TODO: Come back and make this paragraph better.
13.9.5.1 Price and reviews
Look at the relationship between price and reviews, and whether they are a super-host.
# Look at both price and reviews
airbnb_data_filtered %>%
ggplot(aes(x = price, y = review_scores_rating, color = host_is_superhost)) +
geom_point(size = 1, alpha = 0.1) + # Make the points smaller and more transparent as they overlap considerably.
theme_classic() +
labs(x = "Price per night",
y = "Average review score",
color = "Super host") + # Probably should recode this to more meaningful than TRUE/FALSE.

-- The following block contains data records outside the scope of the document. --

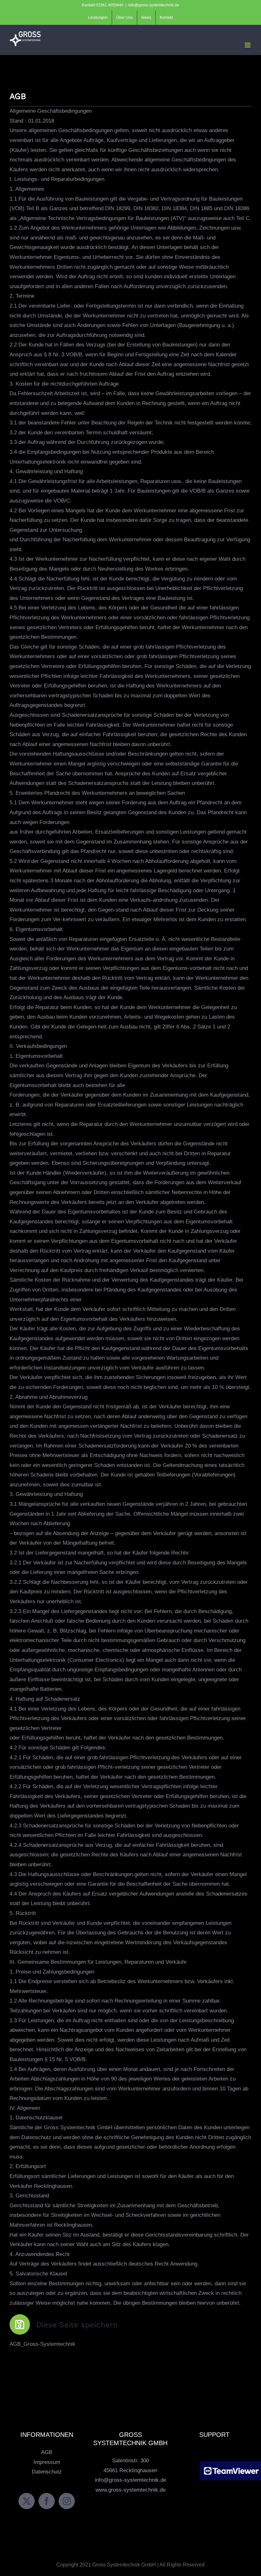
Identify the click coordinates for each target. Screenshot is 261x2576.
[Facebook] (47, 2501)
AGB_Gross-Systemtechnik (42, 2344)
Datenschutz (47, 2472)
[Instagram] (67, 2501)
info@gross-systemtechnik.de (153, 5)
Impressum (46, 2462)
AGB (46, 2452)
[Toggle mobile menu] (248, 45)
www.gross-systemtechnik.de (130, 2490)
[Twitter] (26, 2501)
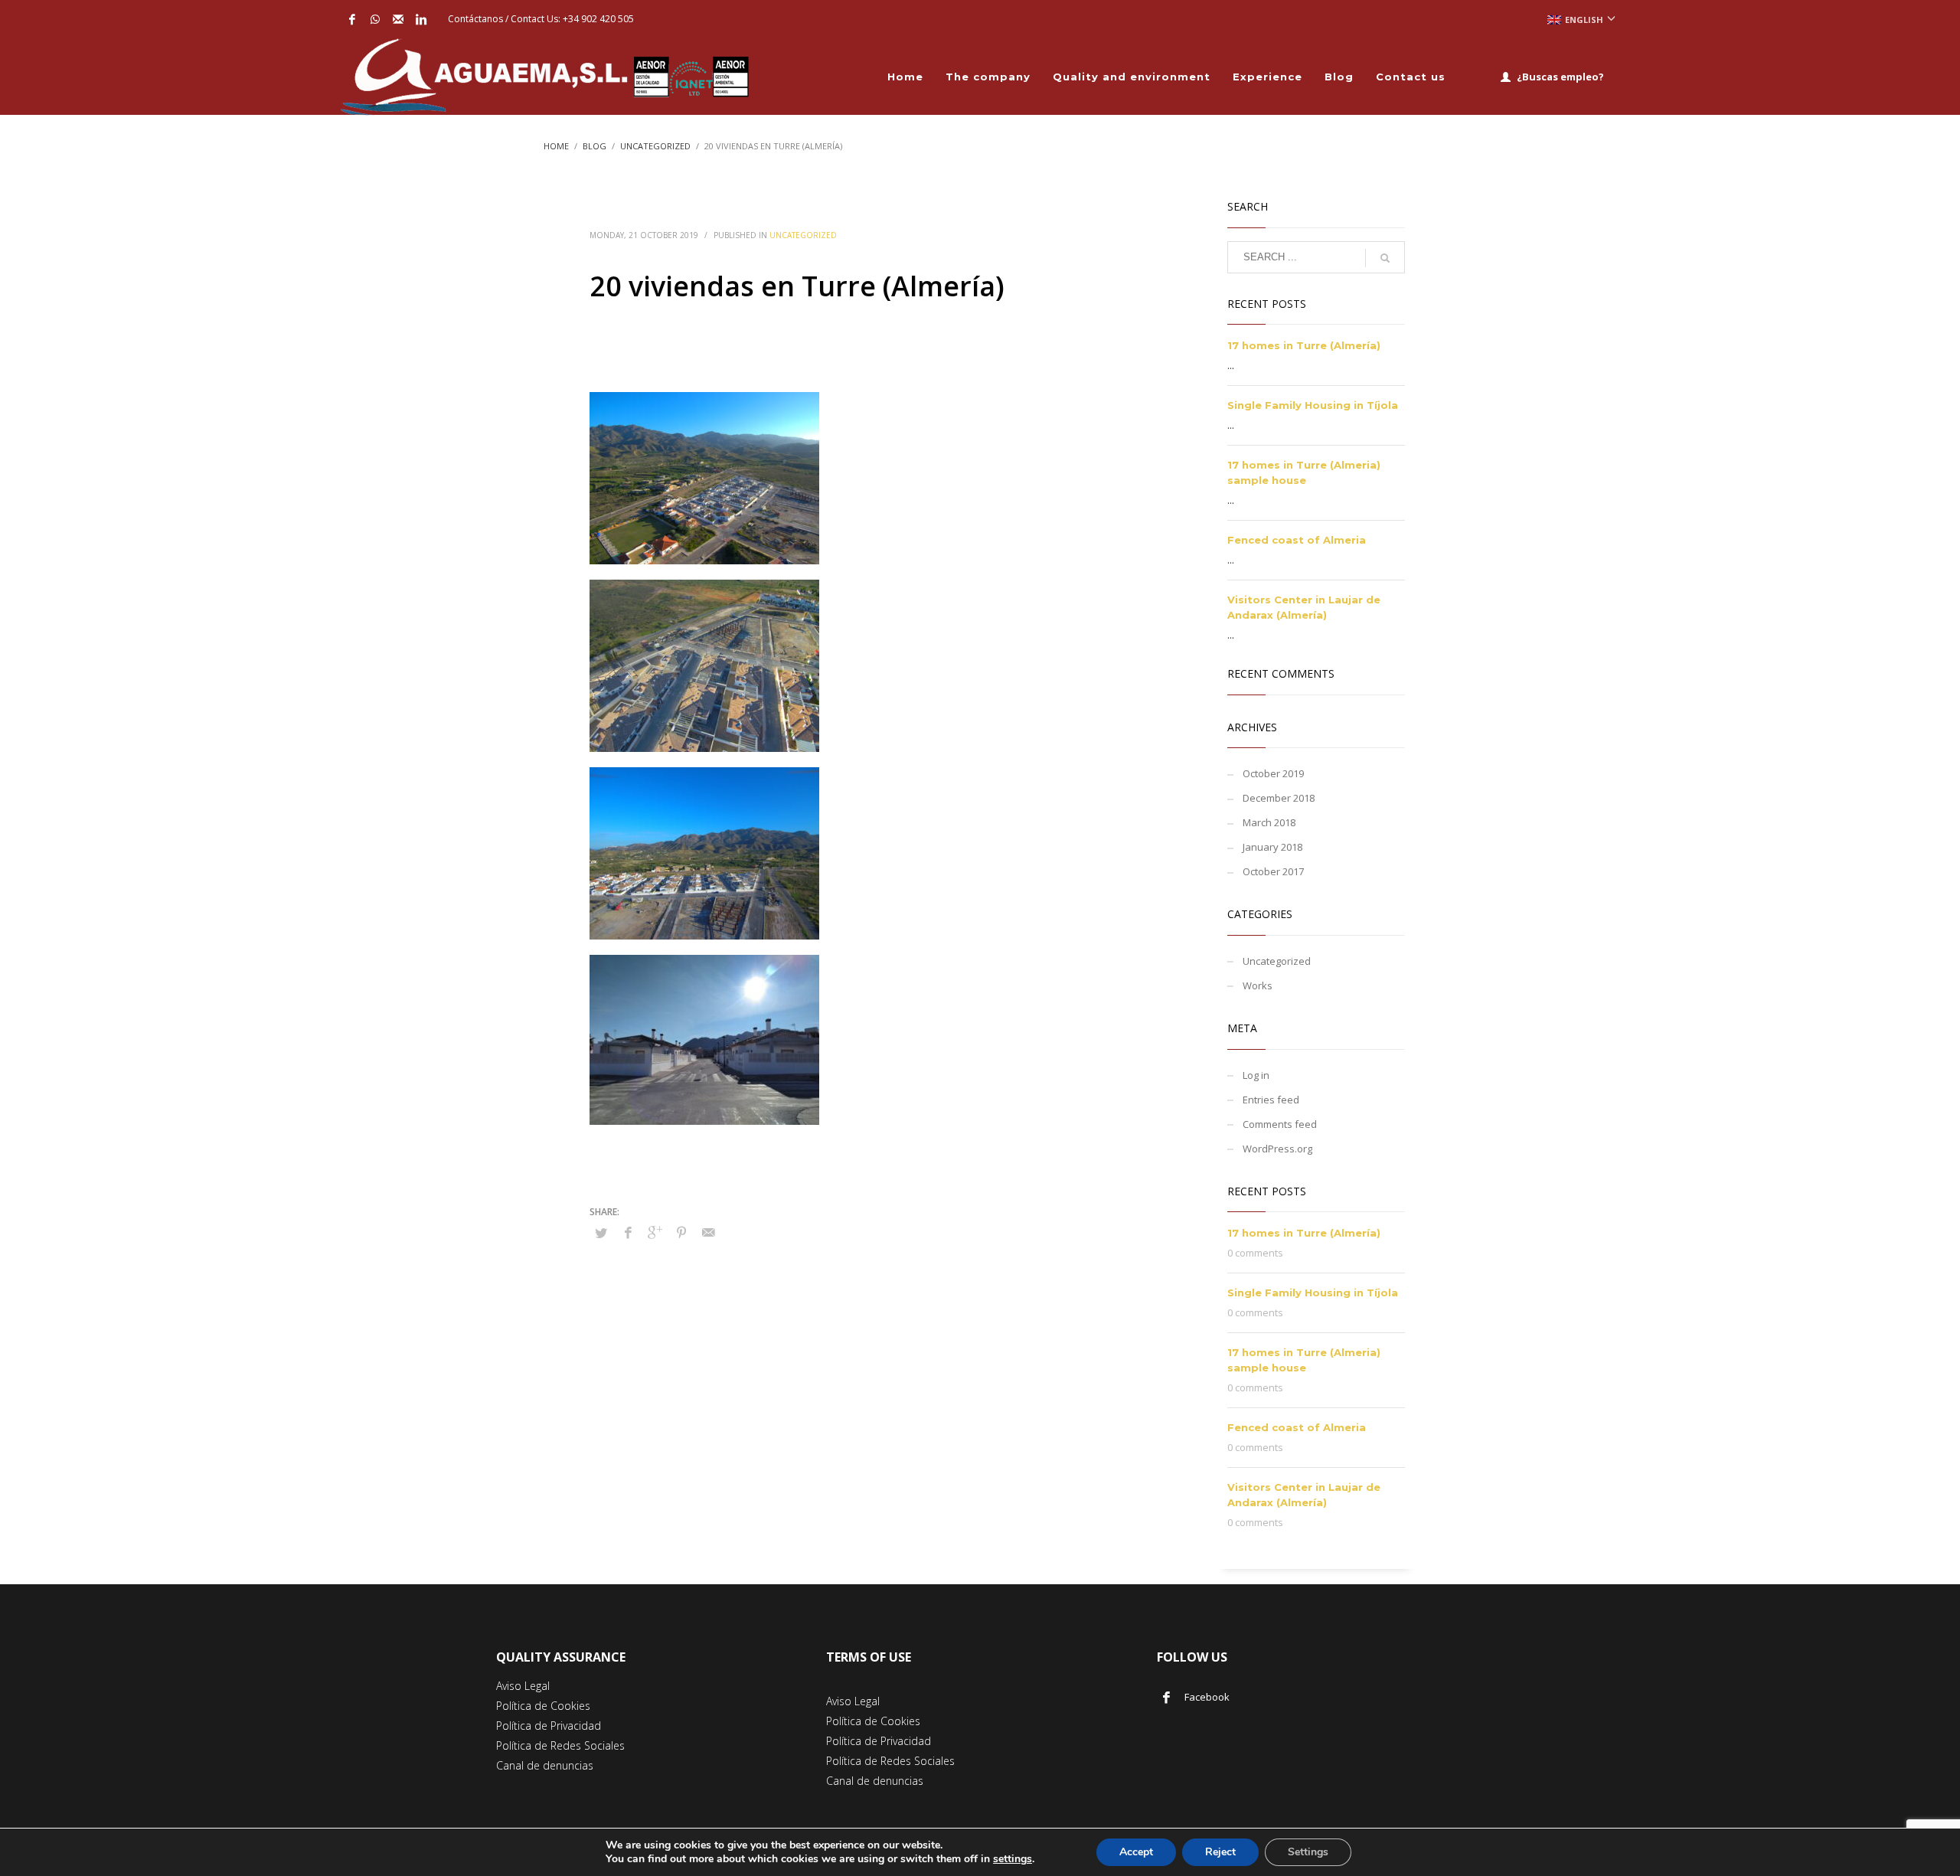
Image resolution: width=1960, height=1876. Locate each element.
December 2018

scale_color_brewer(palette = "Set1")
13.9.5.2 Superhost and response-time
One of the aspects that may make someone a super host is how quickly they respond to enquiries. One could imagine that being a superhost involves quickly saying yes or no to enquiries. Let’s look at the data. First, we want to look at the possible values of superhost by their response times.
airbnb_data_filtered %>%
tabyl(host_is_superhost) %>%
adorn_totals("row") %>%
adorn_pct_formatting()
## host_is_superhost n percent
## FALSE 2617 53.6%
## TRUE 2263 46.4%
## Total 4880 100.0%
Fortunately, it looks like when we removed the reviews rows we removed any NAs from whether they were a super host, but if we go back and look into that we may need to check again. The tabyl
function within the janitor package (Firke, 2020) would list the NAs if there were any, but in case you don’t trust it, another way of check this is to try to filter to just the NAs.
## # A tibble: 0 x 22
## # … with 22 variables: host_id <dbl>, host_since <date>,
## # host_response_time <chr>, host_is_superhost <lgl>,
## # host_total_listings_count <dbl>, host_neighbourhood <chr>,
## # neighbourhood_cleansed <chr>, room_type <chr>, bathrooms <dbl>,
## # bedrooms <dbl>, square_feet <dbl>, price <int>, number_of_reviews <dbl>,
## # has_availability <lgl>, review_scores_rating <dbl>,
## # review_scores_accuracy <dbl>, review_scores_cleanliness <dbl>,
## # review_scores_checkin <dbl>, review_scores_communication <dbl>,
## # review_scores_location <dbl>, review_scores_value <dbl>,
## # host_is_superhost_binary <dbl>
Now let’s look at the response time.
airbnb_data_filtered %>%
tabyl(host_response_time) %>%
adorn_totals("row") %>%
adorn_pct_formatting()
## host_response_time n percent
## a few days or more 78 1.6%
## within a day 538 11.0%
## within a few hours 833 17.1%
## within an hour 3431 70.3%
## Total 4880 100.0%
So a vast majority respond within an hour.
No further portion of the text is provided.